All of a sudden, cable dramas have gotten sucked into a prestige trap: If they needlessly elongate and stretch their plotlines, then somehow that slowness can be worn as a badge of honor. The Killing dared to spin its wheels for a full season and still not answer a damn thing by the end, while AMC's Rubicon spent several episodes barely budging from its starting position, and the only thing swift about it was its cancellation.
Last night, Ryan Murphy unveiled his upcoming FX drama American Horror Story to reporters, and of the many rules it breaks, the biggest one might be its gleeful defiance of the slow-as-molasses trend. So much happens in the first episode of this haunted-house series — so much that you would normally expect to be seeded over the course of several episodes or even several seasons — that you can't ever look away. By the time this show hits episode three, the characters could plausibly be in outer space at the pace it moves at.

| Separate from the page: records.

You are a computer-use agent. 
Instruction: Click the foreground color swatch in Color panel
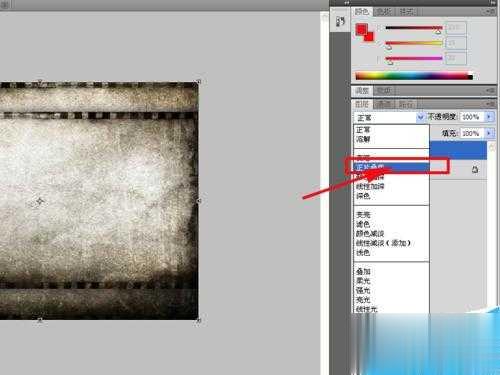coord(361,29)
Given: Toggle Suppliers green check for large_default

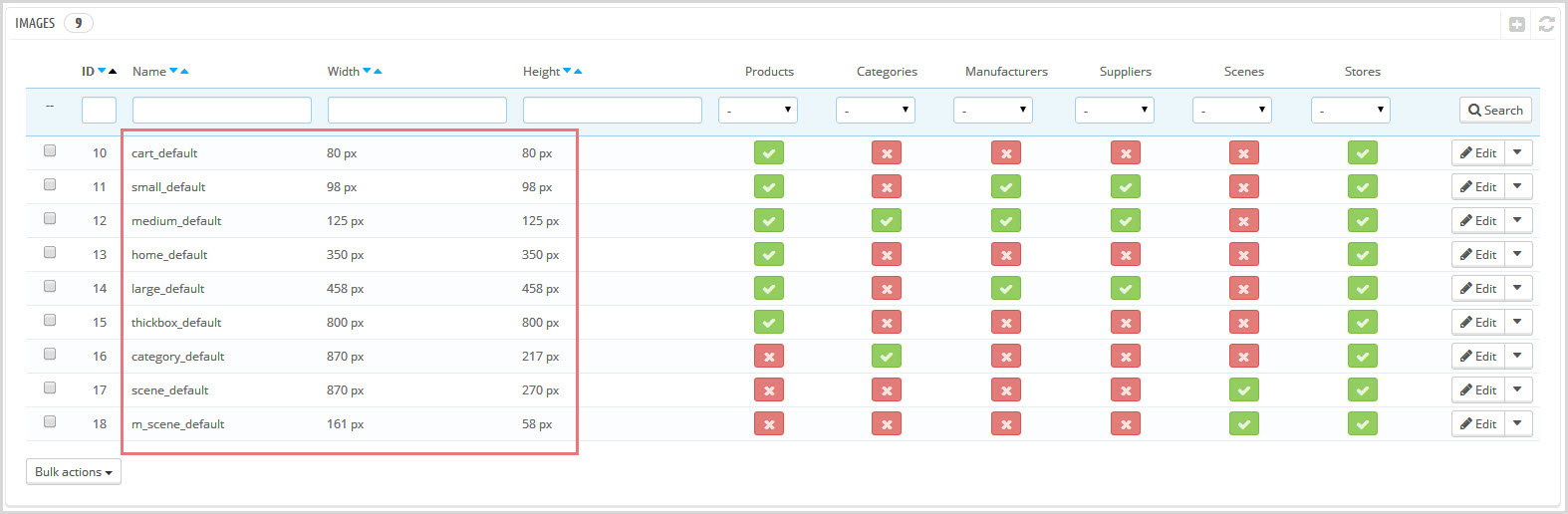Looking at the screenshot, I should pyautogui.click(x=1126, y=288).
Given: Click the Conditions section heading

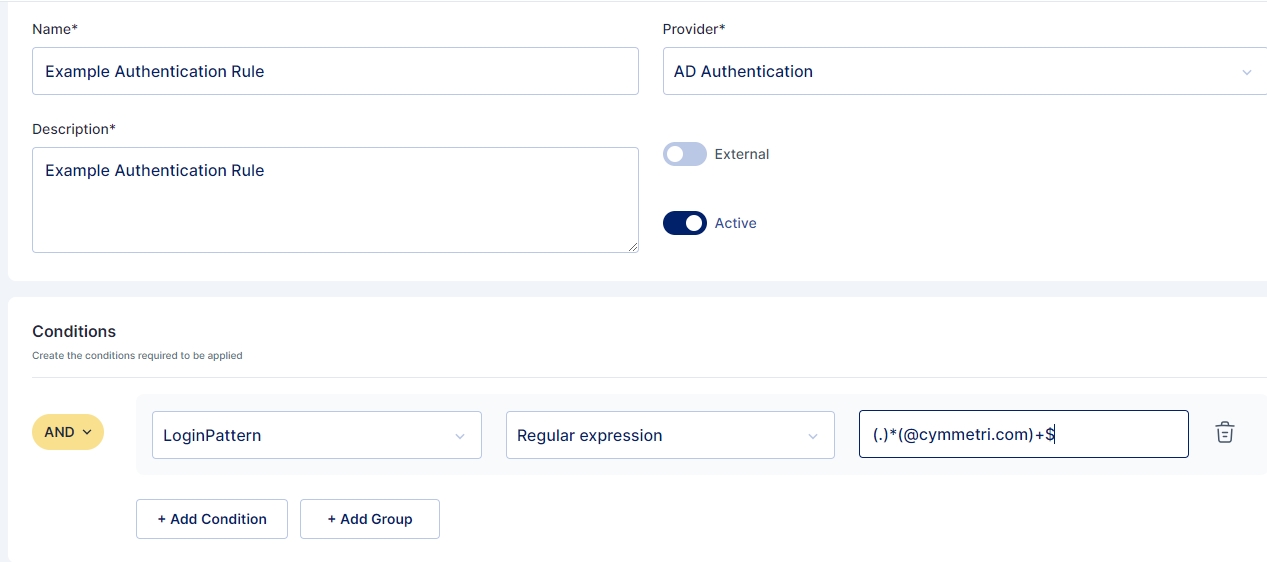Looking at the screenshot, I should 74,331.
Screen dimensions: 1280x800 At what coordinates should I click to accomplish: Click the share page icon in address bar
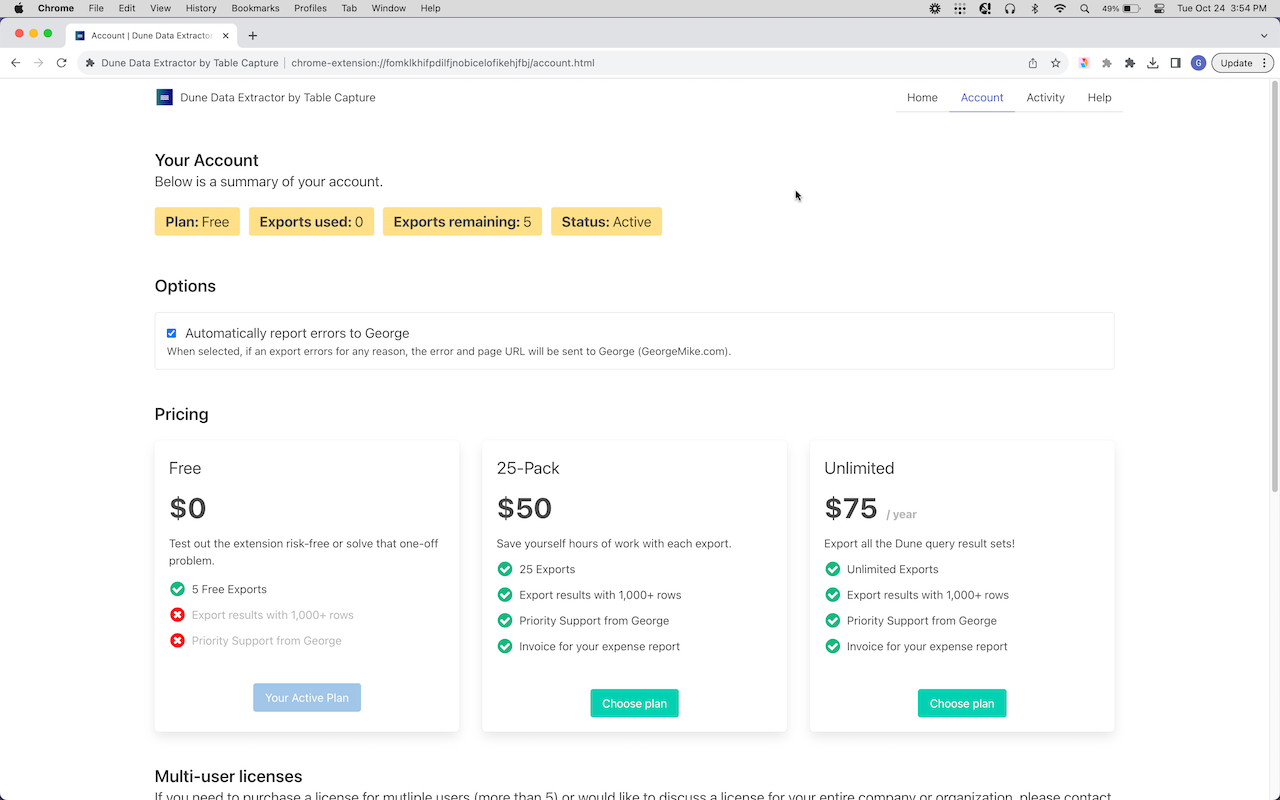(1033, 63)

And that's both a good thing and a bad thing. A good thing, because Murphy and co-creator Brad Falchuk have clearly decided to jump-start cable drama again after rewriting those rules with the provocative 2003 series Nip/Tuck, and they will succeed at that. American Horror Story is the furthest thing from your usual TNT cop show or buddy vehicle on USA, and if it's a hit, it could be a game-changer in the sense that it'll make networks a little wilder again.

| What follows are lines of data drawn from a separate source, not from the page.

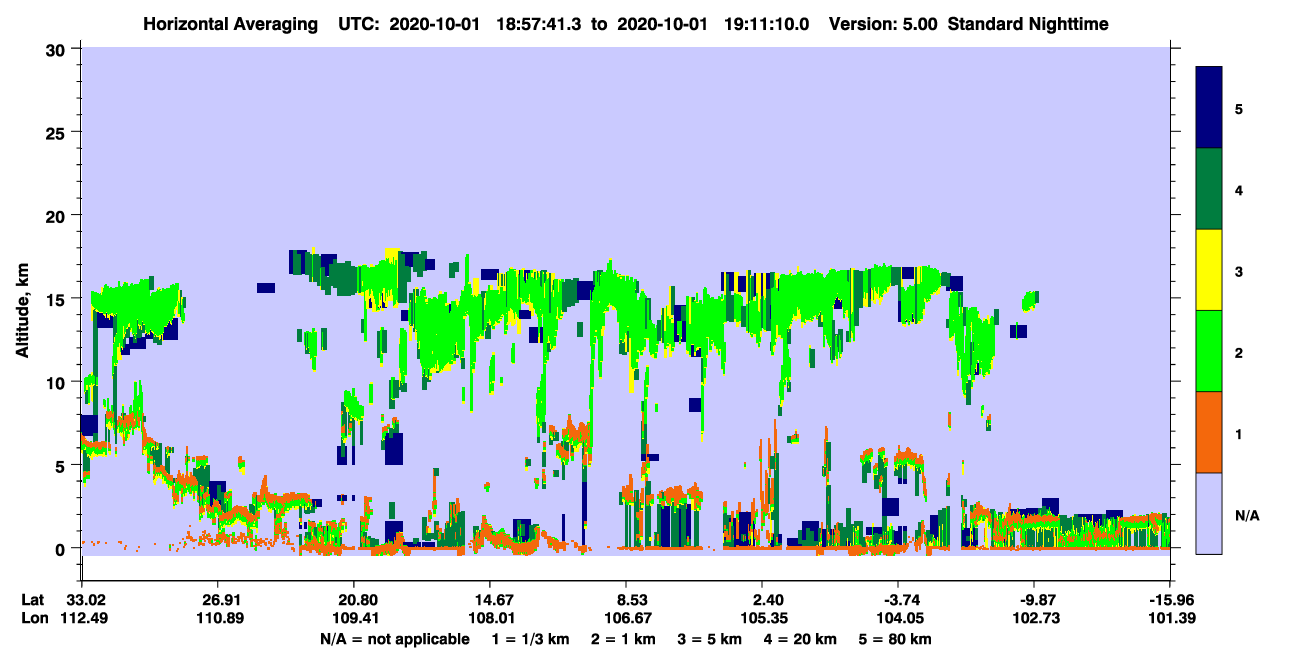Click the 'N/A = not applicable' legend text
Screen dimensions: 1300x667
coord(394,639)
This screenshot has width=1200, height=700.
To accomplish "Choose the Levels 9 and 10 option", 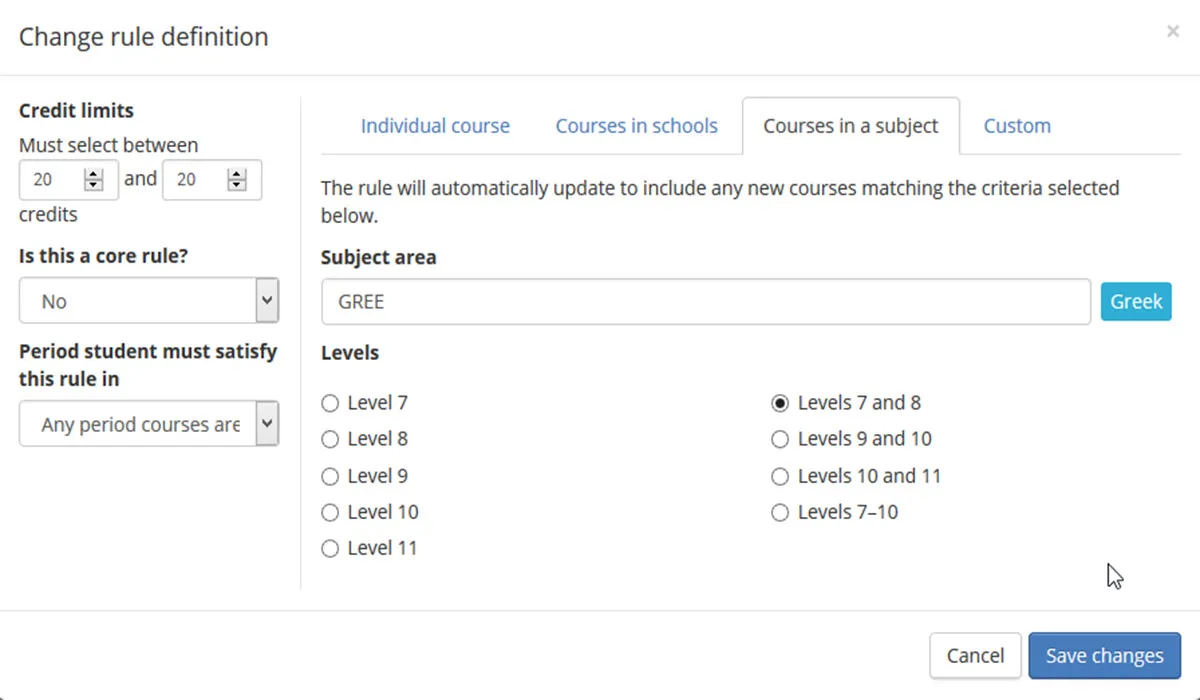I will (780, 440).
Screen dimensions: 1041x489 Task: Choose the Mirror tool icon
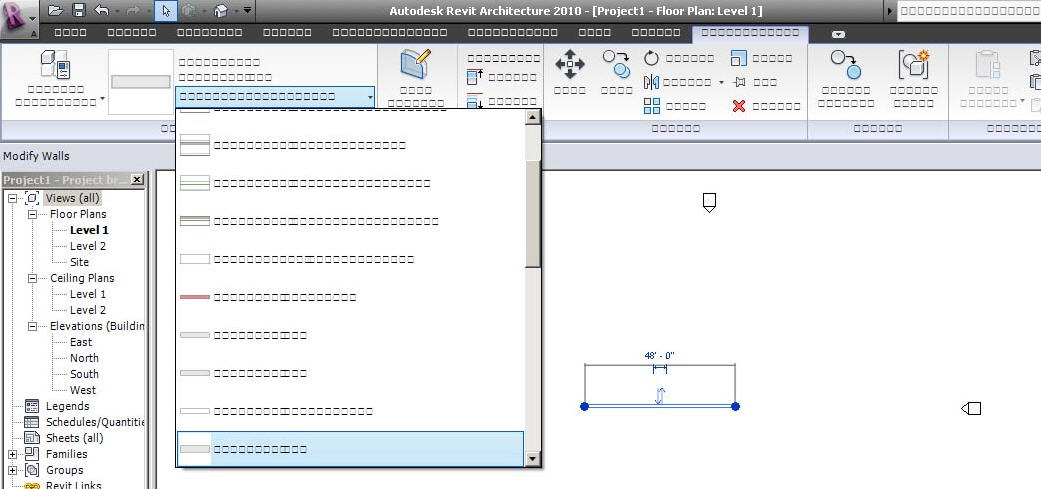652,82
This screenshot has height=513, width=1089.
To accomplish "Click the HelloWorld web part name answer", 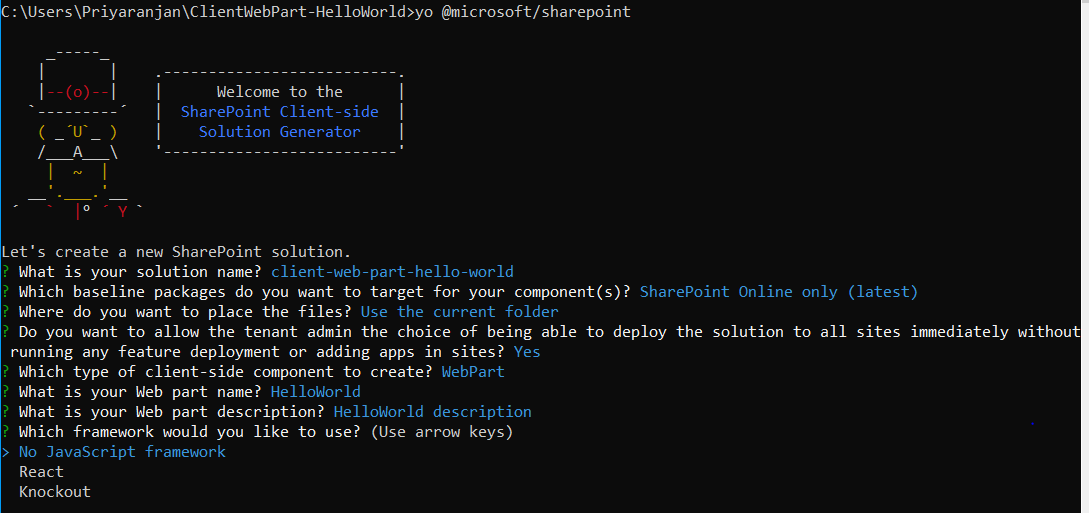I will [x=315, y=392].
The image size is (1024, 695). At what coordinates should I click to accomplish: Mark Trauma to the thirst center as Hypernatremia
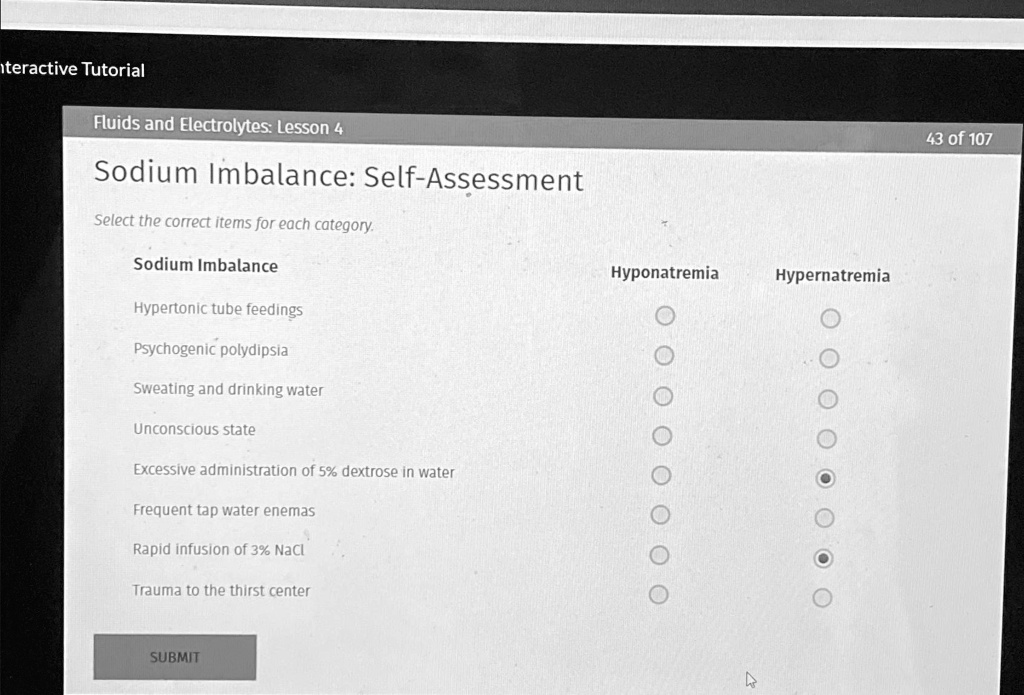pyautogui.click(x=822, y=598)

But where do they go from here? To give a synopsis of the series — a troubled family, headed by Connie Britton and Dylan McDermott, moves into a potentially haunted house in Los Angeles — is to only describe the first ten minutes, because an incredible amount goes down in the first hour alone. The central question of any haunted-house story is "Why don't they just move out?" and in order to keep that query at bay for thirteen episodes, Murphy and Falchuk would have had to slowly spring their surprises on the central family over the course of the season; in the American Horror Story pilot, however, Britton and McDermott learn of countless people who have previously died in their mansion, are constantly besieged by local wackadoos telling them to move, and have both had tear-filled sexual encounters with ghosts. The story covers so much ground that when the McDermott character, a therapist, takes a wannabe high-school shooter as his first new patient, that kid has already exchanged loaded glances with McDermott's daughter, fallen into a relationship with her, and broken up with her by the end of the first episode. (Not to mention, he's been possessed by ghosts twice.)

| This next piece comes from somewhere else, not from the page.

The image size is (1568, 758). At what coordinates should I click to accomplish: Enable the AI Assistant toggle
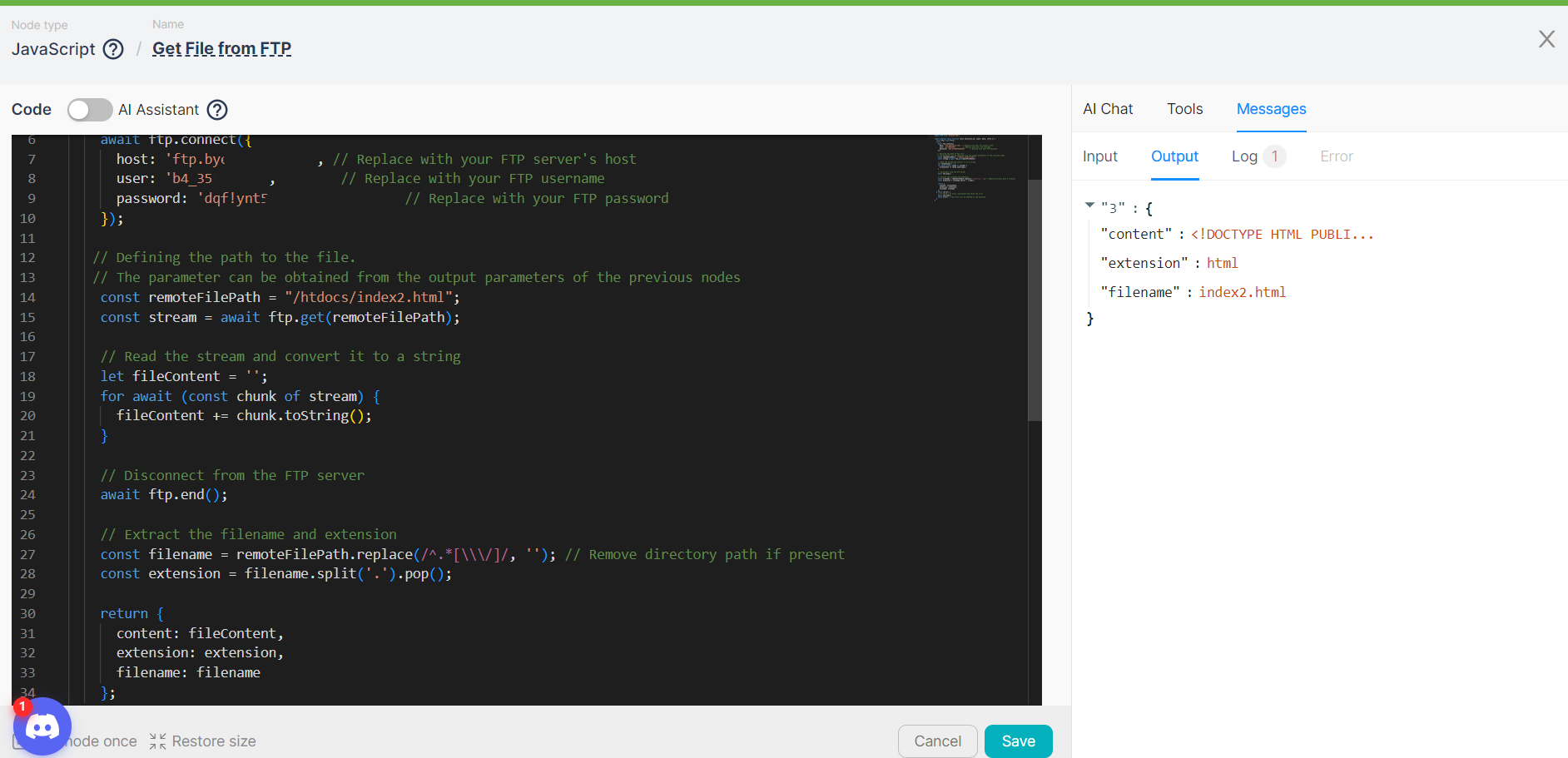pos(90,110)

Excess is best in Ryan Murphy's world, and to be sure, it's welcome in some ways. When Jessica Lange swans in as the nosy new neighbor, snooping around for the eventual Emmy nomination she's sure to receive, it's a reminder that nobody writes showy guest-star parts better than Murphy. Though the pilot isn't scary, per se, there's always the sense with a Murphy show that absolutely anything could happen, and that's vital for horror. (Well, let's amend that: The opening-credits sequence is pretty scary. It's like the True Blood opening, condensed, unnervingly edited, and more terrifying.) And though the show recycles familiar Murphy tropes — yes, there's an actress with Down's syndrome, and yes, McDermott shows his ass so many times that even Nip/Tuck's eternally nude Julian McMahon would blush — it's not like anyone else on TV is doing them.
It's just that the tension generated by the pilot isn't because of its scares, it's derived from the full-throttle "how do they sustain this" plotting. Murphy and Falchuk introduced the show by comparing it to classic horror like Rosemary's Baby and Don't Look Now, but they didn't allow themselves the same slow-burn setup, or the room for incipient dread. Vulture hears that the fourth episode, already written and soon to film, is self-referentially called "Get the Hell Out of That House." The thing with American Horror Story is that the first episode could be called that, too. Hell, the whole show could be retitled that — and if Murphy and Falchuk want us to move in and stay a while, they might want to give their new guests some time to relax.